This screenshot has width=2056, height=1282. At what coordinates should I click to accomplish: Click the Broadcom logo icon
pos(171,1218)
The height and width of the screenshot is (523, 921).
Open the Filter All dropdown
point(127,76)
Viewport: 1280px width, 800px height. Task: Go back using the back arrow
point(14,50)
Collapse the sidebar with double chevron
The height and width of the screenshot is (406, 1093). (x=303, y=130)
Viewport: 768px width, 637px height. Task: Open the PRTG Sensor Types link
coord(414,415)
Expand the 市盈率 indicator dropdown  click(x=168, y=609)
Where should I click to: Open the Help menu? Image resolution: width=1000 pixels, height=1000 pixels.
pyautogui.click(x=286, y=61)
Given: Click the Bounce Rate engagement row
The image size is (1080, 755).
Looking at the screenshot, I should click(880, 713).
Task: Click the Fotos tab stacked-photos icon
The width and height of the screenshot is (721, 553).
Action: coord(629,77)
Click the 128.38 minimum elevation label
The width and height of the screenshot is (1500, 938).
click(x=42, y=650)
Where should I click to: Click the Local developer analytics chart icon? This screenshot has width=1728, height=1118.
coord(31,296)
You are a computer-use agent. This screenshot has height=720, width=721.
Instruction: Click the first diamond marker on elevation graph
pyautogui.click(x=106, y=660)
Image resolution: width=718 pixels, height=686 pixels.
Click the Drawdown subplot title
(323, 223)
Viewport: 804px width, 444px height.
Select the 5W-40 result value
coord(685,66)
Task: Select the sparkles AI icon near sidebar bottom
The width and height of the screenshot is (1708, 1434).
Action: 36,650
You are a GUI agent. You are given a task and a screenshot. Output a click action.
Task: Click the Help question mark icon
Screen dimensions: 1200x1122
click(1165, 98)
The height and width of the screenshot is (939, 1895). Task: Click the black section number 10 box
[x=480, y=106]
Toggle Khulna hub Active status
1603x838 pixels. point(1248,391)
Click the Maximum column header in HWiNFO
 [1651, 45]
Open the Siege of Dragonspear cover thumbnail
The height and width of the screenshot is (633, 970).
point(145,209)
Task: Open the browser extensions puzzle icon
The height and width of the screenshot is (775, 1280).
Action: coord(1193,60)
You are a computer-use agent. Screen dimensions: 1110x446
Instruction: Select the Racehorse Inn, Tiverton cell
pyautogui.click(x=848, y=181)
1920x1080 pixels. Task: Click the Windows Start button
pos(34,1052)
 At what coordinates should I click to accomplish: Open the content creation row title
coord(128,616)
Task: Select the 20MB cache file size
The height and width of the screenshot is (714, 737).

-.-.-

Recast the records from the line with "Expand the 市盈率" to the line with "click(x=42, y=650)" as a JSON list of strings, one string per line, leaving out blank lines.

Reply
[
  "Expand the 市盈率 indicator dropdown  click(x=168, y=609)",
  "Where should I click to: Open the Help menu? Image resolution: width=1000 pixels, height=1000 pixels.",
  "pyautogui.click(x=286, y=61)",
  "Given: Click the Bounce Rate engagement row",
  "The image size is (1080, 755).",
  "Looking at the screenshot, I should click(880, 713).",
  "Task: Click the Fotos tab stacked-photos icon",
  "The width and height of the screenshot is (721, 553).",
  "Action: coord(629,77)",
  "Click the 128.38 minimum elevation label",
  "The width and height of the screenshot is (1500, 938).",
  "click(x=42, y=650)"
]